**Recorded information:**
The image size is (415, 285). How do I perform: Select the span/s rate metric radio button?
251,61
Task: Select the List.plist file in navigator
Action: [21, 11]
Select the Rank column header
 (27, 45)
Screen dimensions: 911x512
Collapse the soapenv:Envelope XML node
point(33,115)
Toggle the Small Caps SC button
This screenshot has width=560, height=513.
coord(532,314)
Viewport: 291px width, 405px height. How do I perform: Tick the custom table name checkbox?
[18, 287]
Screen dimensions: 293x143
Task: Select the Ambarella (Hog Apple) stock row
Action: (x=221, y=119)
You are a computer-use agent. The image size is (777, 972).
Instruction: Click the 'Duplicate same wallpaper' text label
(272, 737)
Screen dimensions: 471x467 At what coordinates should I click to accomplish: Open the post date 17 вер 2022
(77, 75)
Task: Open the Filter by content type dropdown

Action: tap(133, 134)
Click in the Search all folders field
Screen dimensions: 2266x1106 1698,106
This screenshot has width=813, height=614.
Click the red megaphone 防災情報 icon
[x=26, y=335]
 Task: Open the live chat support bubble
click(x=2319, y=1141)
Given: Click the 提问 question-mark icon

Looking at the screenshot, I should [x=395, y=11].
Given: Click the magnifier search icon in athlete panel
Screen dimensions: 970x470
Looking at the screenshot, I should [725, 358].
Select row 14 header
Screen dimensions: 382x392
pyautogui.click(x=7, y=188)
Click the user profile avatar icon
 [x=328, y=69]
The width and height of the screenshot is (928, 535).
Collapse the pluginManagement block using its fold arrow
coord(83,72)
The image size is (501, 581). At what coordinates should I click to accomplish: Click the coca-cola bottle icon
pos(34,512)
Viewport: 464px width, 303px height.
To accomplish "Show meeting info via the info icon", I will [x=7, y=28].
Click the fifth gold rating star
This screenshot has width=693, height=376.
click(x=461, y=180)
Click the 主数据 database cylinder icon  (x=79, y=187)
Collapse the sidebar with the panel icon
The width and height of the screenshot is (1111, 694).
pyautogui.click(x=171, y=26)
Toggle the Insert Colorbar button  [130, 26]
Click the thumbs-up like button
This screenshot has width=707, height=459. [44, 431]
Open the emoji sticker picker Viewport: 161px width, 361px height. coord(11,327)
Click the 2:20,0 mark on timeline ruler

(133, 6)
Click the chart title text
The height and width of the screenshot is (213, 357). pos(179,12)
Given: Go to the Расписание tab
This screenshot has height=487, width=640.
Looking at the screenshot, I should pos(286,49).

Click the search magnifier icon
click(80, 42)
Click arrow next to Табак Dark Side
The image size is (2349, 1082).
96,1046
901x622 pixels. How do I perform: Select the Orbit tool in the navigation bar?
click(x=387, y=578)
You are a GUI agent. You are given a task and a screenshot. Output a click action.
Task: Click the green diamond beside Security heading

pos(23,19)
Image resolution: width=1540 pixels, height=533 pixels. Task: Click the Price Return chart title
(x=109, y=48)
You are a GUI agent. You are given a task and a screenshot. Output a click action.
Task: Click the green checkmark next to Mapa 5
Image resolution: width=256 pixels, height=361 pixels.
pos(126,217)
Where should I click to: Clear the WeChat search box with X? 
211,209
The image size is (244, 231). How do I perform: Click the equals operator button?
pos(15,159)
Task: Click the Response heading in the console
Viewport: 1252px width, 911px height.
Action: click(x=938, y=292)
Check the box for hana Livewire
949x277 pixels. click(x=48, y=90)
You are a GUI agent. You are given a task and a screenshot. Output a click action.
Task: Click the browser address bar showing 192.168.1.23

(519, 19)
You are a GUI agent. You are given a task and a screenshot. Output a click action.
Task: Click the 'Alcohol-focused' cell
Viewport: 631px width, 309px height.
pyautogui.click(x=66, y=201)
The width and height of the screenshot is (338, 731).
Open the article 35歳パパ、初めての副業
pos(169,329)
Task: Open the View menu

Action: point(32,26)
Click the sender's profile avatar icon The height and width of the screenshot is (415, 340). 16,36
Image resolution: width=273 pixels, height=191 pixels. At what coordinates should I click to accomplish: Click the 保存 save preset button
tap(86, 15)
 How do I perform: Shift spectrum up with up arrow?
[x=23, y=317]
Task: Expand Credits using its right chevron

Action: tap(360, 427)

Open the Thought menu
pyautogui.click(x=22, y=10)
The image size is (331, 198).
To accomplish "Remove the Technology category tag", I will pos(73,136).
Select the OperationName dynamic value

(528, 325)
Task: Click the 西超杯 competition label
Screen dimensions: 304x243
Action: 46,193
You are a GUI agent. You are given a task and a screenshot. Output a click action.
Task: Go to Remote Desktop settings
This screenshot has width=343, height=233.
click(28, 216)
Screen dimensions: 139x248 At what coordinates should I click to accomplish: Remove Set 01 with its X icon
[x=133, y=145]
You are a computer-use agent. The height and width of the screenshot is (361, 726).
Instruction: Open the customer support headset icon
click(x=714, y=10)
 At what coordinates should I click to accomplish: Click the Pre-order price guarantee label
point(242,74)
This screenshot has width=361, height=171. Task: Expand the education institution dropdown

**What needs to be done:** Each line of the material above must be retyped exactly as written.

**Output below:**
The image size is (415, 285). How do I perform: Select the span/s rate metric radio button?
251,61
Task: Select the List.plist file in navigator
Action: [21, 11]
Select the Rank column header
 (27, 45)
Screen dimensions: 911x512
Collapse the soapenv:Envelope XML node
point(33,115)
Toggle the Small Caps SC button
This screenshot has width=560, height=513.
coord(532,314)
Viewport: 291px width, 405px height. How do I perform: Tick the custom table name checkbox?
[18, 287]
Screen dimensions: 293x143
Task: Select the Ambarella (Hog Apple) stock row
Action: (x=221, y=119)
You are a computer-use agent. The image size is (777, 972).
Instruction: Click the 'Duplicate same wallpaper' text label
(272, 737)
Screen dimensions: 471x467 At what coordinates should I click to accomplish: Open the post date 17 вер 2022
(77, 75)
Task: Open the Filter by content type dropdown

Action: tap(133, 134)
Click in the Search all folders field
Screen dimensions: 2266x1106 1698,106
This screenshot has width=813, height=614.
Click the red megaphone 防災情報 icon
[x=26, y=335]
 Task: Open the live chat support bubble
click(x=2319, y=1141)
Given: Click the 提问 question-mark icon

Looking at the screenshot, I should [x=395, y=11].
Given: Click the magnifier search icon in athlete panel
Screen dimensions: 970x470
Looking at the screenshot, I should [725, 358].
Select row 14 header
Screen dimensions: 382x392
pyautogui.click(x=7, y=188)
Click the user profile avatar icon
 [x=328, y=69]
The width and height of the screenshot is (928, 535).
Collapse the pluginManagement block using its fold arrow
coord(83,72)
The image size is (501, 581). At what coordinates should I click to accomplish: Click the coca-cola bottle icon
pos(34,512)
Viewport: 464px width, 303px height.
To accomplish "Show meeting info via the info icon", I will [x=7, y=28].
Click the fifth gold rating star
This screenshot has width=693, height=376.
click(x=461, y=180)
Click the 主数据 database cylinder icon  (x=79, y=187)
Collapse the sidebar with the panel icon
The width and height of the screenshot is (1111, 694).
pyautogui.click(x=171, y=26)
Toggle the Insert Colorbar button  [130, 26]
Click the thumbs-up like button
This screenshot has width=707, height=459. [44, 431]
Open the emoji sticker picker Viewport: 161px width, 361px height. coord(11,327)
Click the 2:20,0 mark on timeline ruler

(133, 6)
Click the chart title text
The height and width of the screenshot is (213, 357). pos(179,12)
Given: Go to the Расписание tab
This screenshot has height=487, width=640.
Looking at the screenshot, I should pos(286,49).

Click the search magnifier icon
click(80, 42)
Click arrow next to Табак Dark Side
The image size is (2349, 1082).
96,1046
901x622 pixels. How do I perform: Select the Orbit tool in the navigation bar?
click(x=387, y=578)
You are a GUI agent. You are given a task and a screenshot. Output a click action.
Task: Click the green diamond beside Security heading

pos(23,19)
Image resolution: width=1540 pixels, height=533 pixels. Task: Click the Price Return chart title
(x=109, y=48)
You are a GUI agent. You are given a task and a screenshot. Output a click action.
Task: Click the green checkmark next to Mapa 5
Image resolution: width=256 pixels, height=361 pixels.
pos(126,217)
Where should I click to: Clear the WeChat search box with X? 
211,209
The image size is (244, 231). How do I perform: Click the equals operator button?
pos(15,159)
Task: Click the Response heading in the console
Viewport: 1252px width, 911px height.
Action: click(x=938, y=292)
Check the box for hana Livewire
949x277 pixels. click(x=48, y=90)
You are a GUI agent. You are given a task and a screenshot. Output a click action.
Task: Click the browser address bar showing 192.168.1.23

(519, 19)
You are a GUI agent. You are given a task and a screenshot. Output a click action.
Task: Click the 'Alcohol-focused' cell
Viewport: 631px width, 309px height.
pyautogui.click(x=66, y=201)
The width and height of the screenshot is (338, 731).
Open the article 35歳パパ、初めての副業
pos(169,329)
Task: Open the View menu

Action: point(32,26)
Click the sender's profile avatar icon The height and width of the screenshot is (415, 340). 16,36
Image resolution: width=273 pixels, height=191 pixels. At what coordinates should I click to accomplish: Click the 保存 save preset button
tap(86, 15)
 How do I perform: Shift spectrum up with up arrow?
[x=23, y=317]
Task: Expand Credits using its right chevron

Action: tap(360, 427)

Open the Thought menu
pyautogui.click(x=22, y=10)
The image size is (331, 198).
To accomplish "Remove the Technology category tag", I will pos(73,136).
Select the OperationName dynamic value

(528, 325)
Task: Click the 西超杯 competition label
Screen dimensions: 304x243
Action: 46,193
You are a GUI agent. You are given a task and a screenshot. Output a click action.
Task: Go to Remote Desktop settings
This screenshot has width=343, height=233.
click(28, 216)
Screen dimensions: 139x248 At what coordinates should I click to accomplish: Remove Set 01 with its X icon
[x=133, y=145]
You are a computer-use agent. The height and width of the screenshot is (361, 726).
Instruction: Open the customer support headset icon
click(x=714, y=10)
 At what coordinates should I click to accomplish: Click the Pre-order price guarantee label
point(242,74)
This screenshot has width=361, height=171. Task: Expand the education institution dropdown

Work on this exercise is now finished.